### TASK REQUIREMENTS
Across the listing, count the lines that include the string "agent". Give nothing besides the number.

### RECORDS FOR THE EXERCISE
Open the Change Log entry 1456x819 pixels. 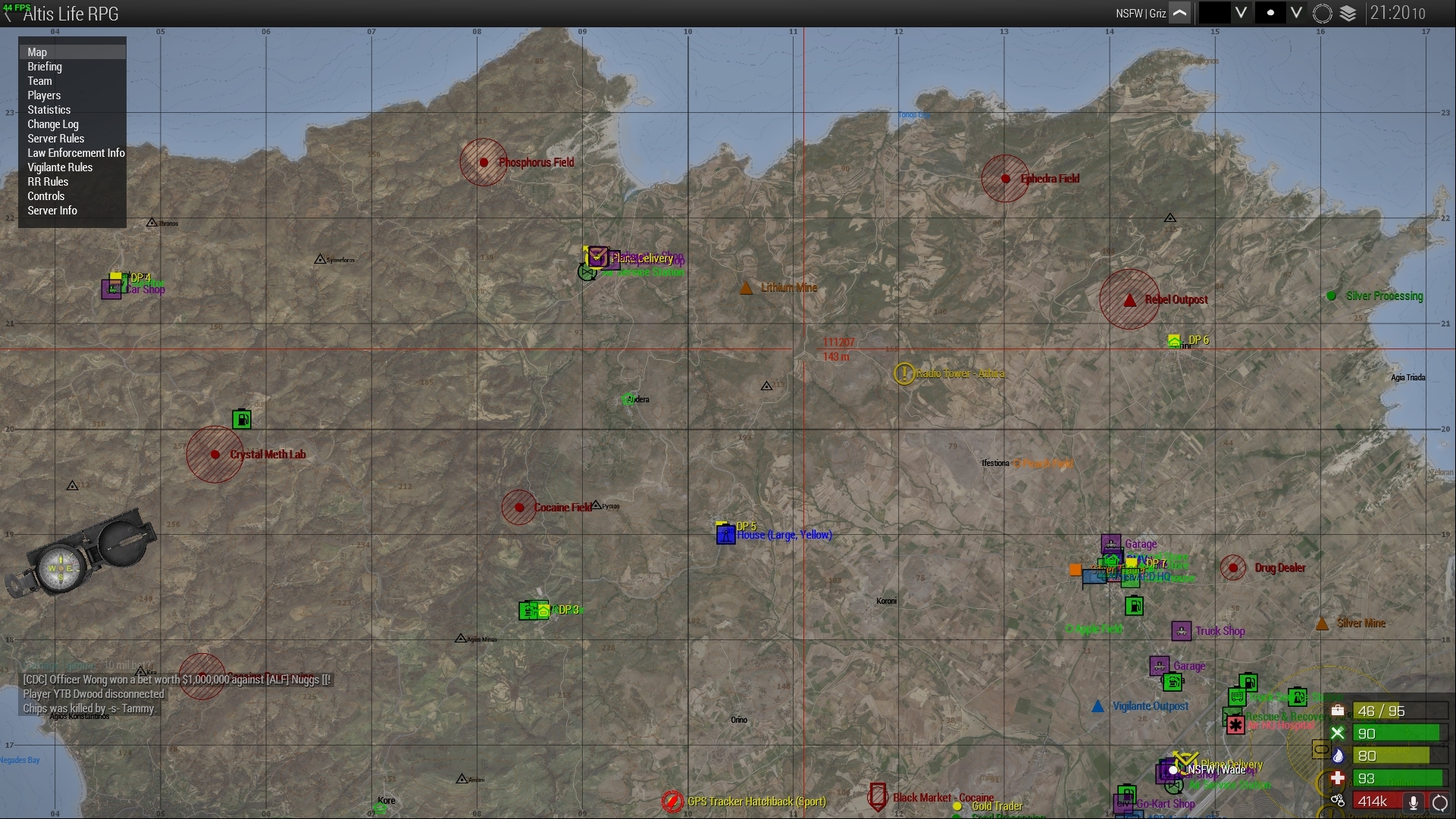(x=53, y=124)
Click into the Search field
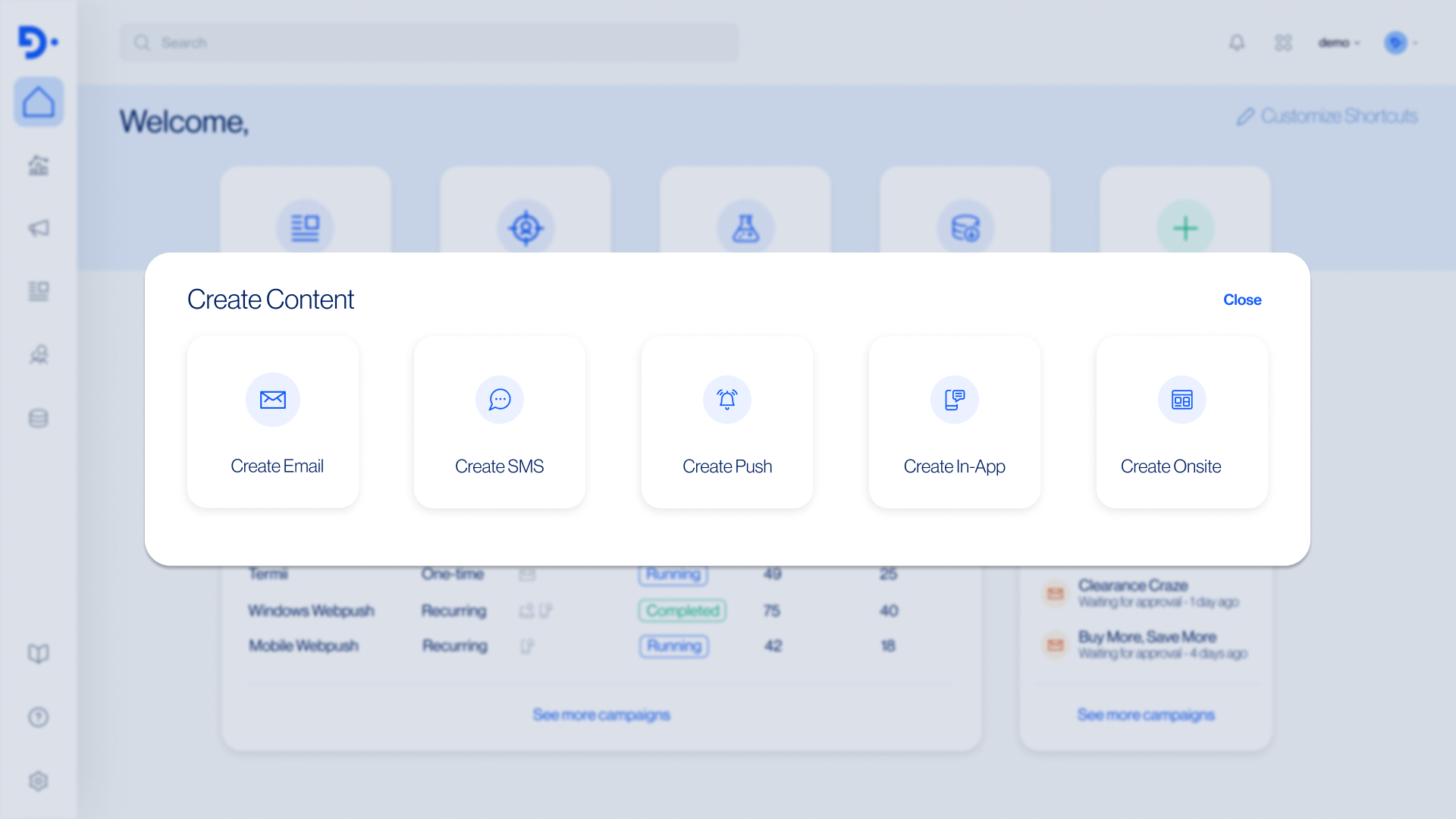1456x819 pixels. 428,42
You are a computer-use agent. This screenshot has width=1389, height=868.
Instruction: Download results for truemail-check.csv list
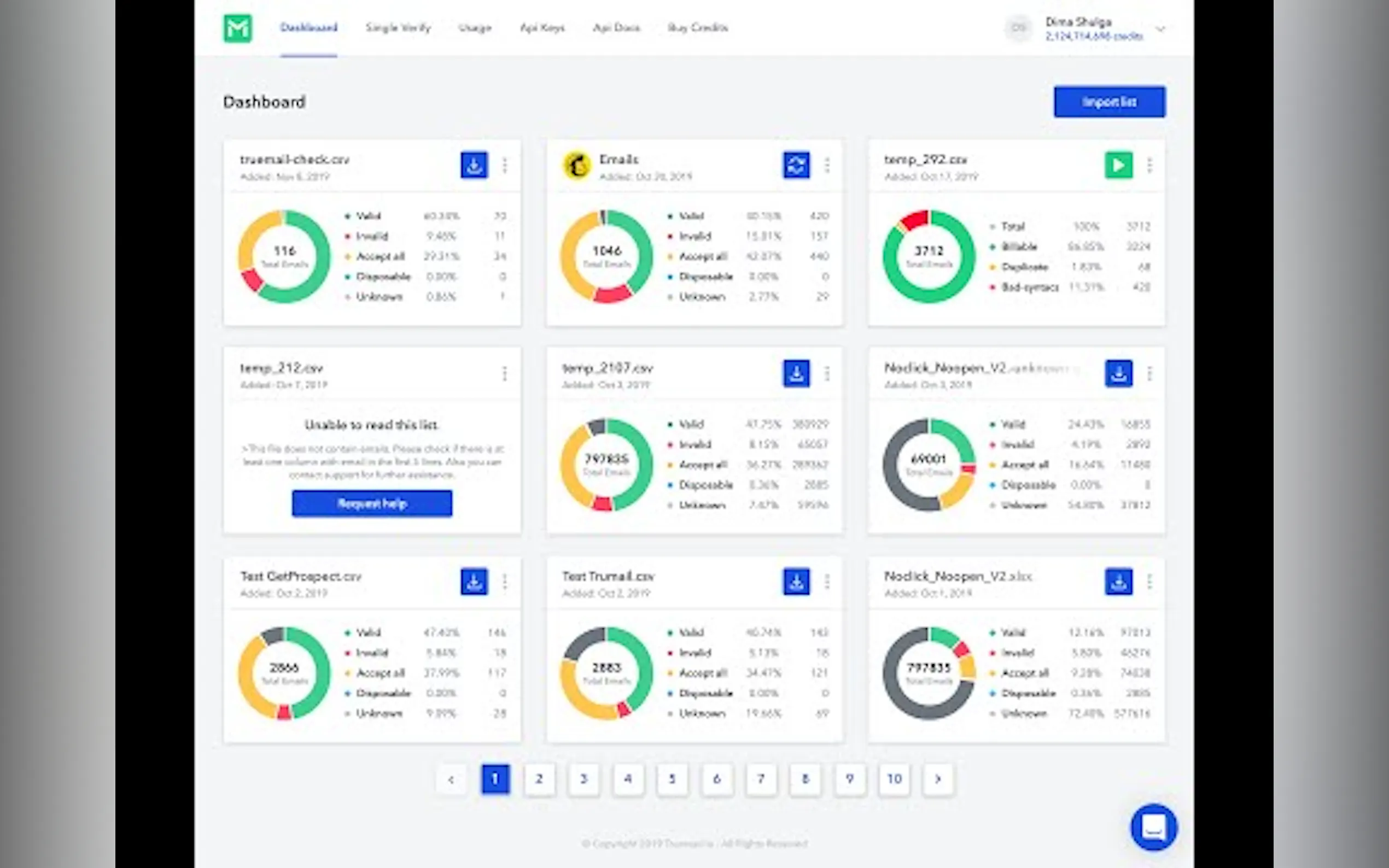474,165

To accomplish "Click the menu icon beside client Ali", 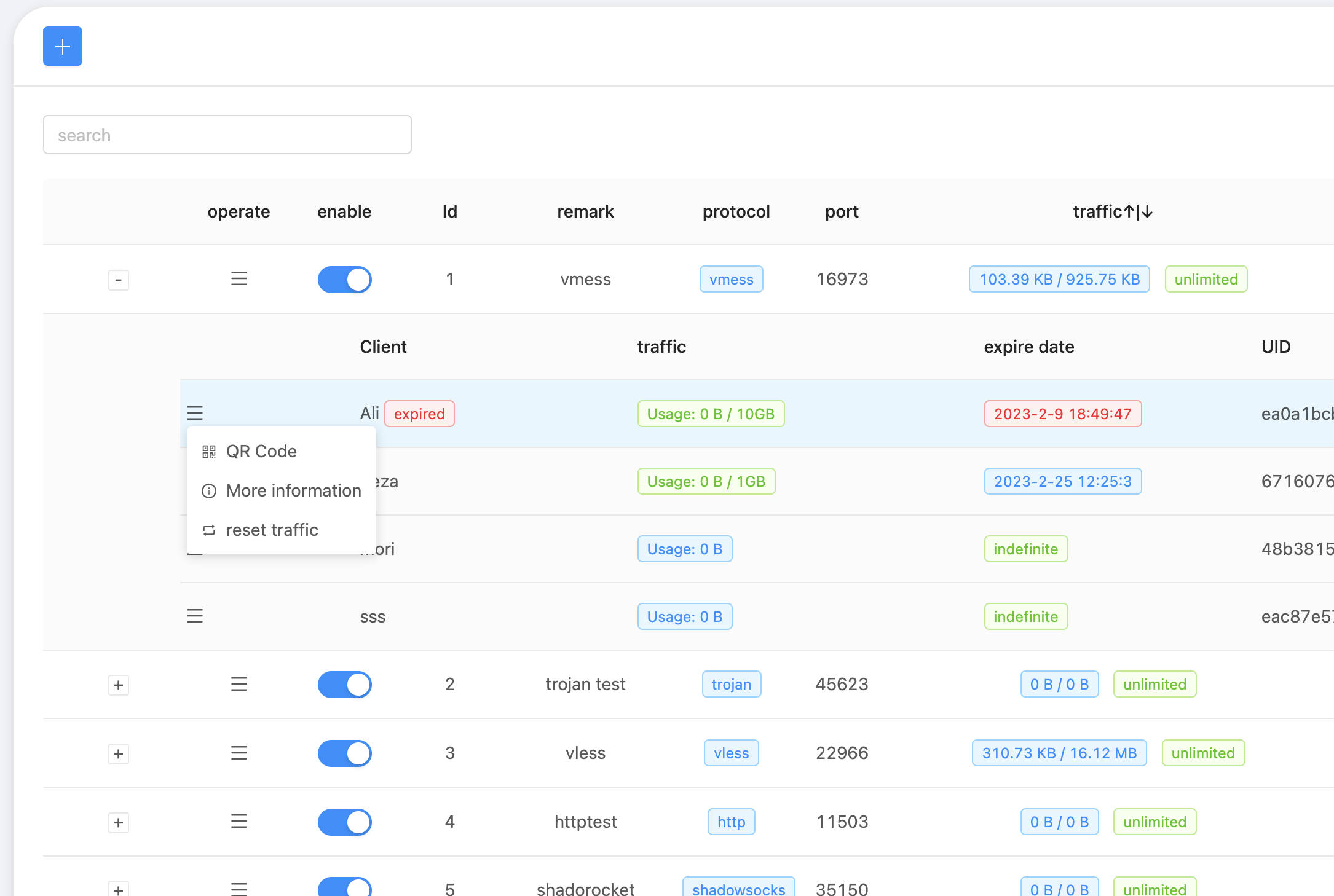I will [195, 413].
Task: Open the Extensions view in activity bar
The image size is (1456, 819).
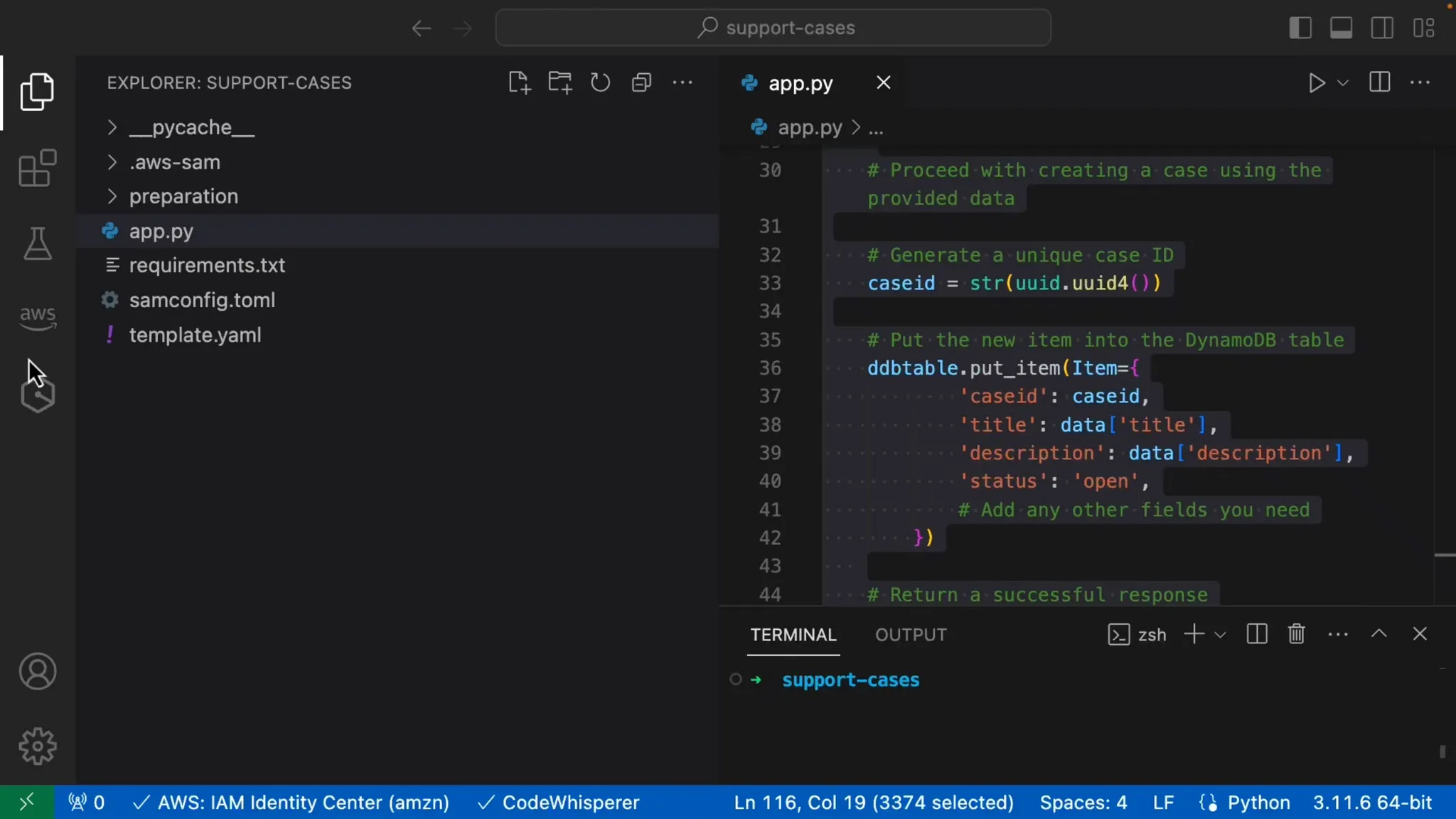Action: [x=37, y=168]
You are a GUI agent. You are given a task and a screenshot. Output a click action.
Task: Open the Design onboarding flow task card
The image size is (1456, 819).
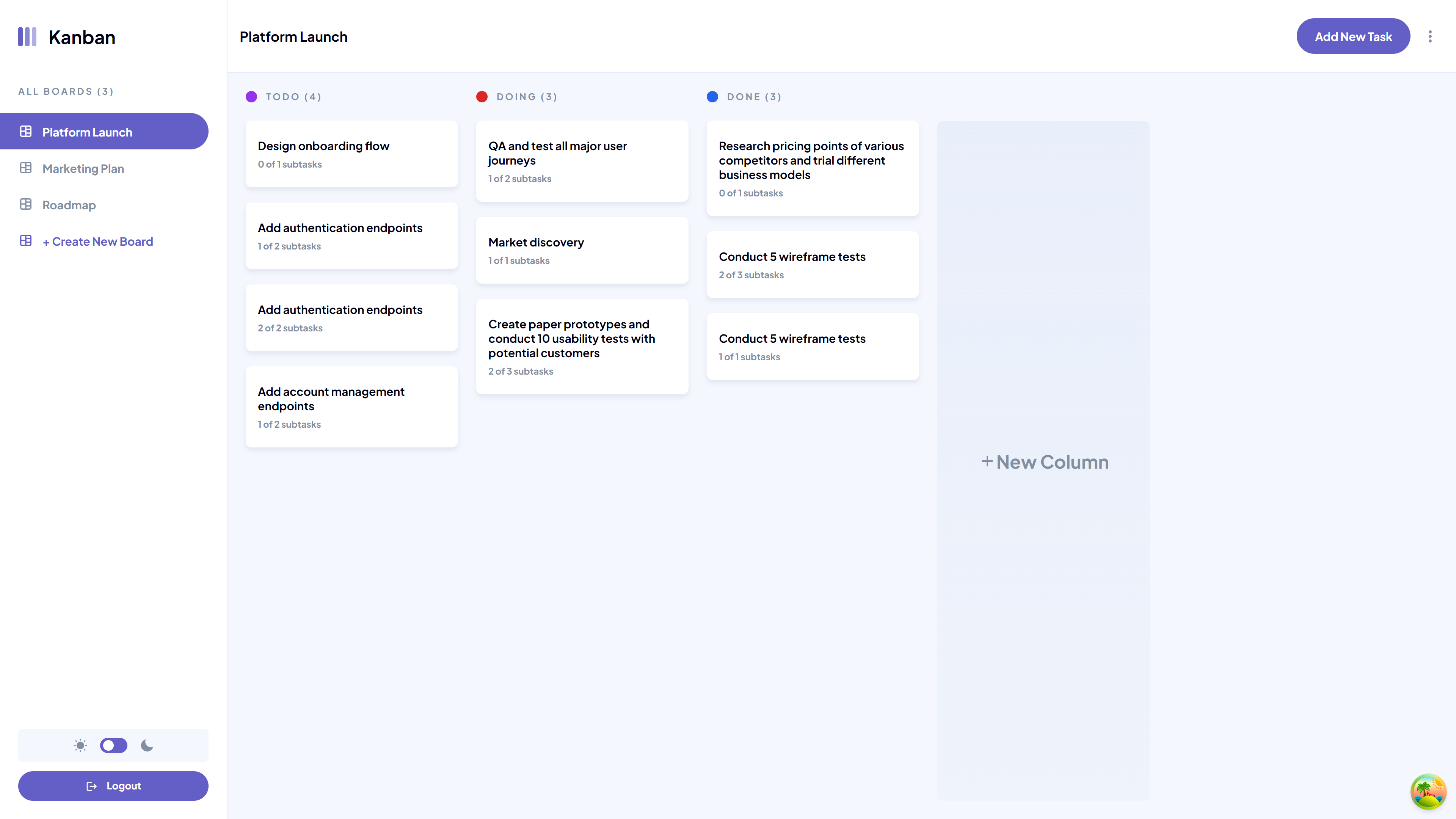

### TASK OUTPUT
2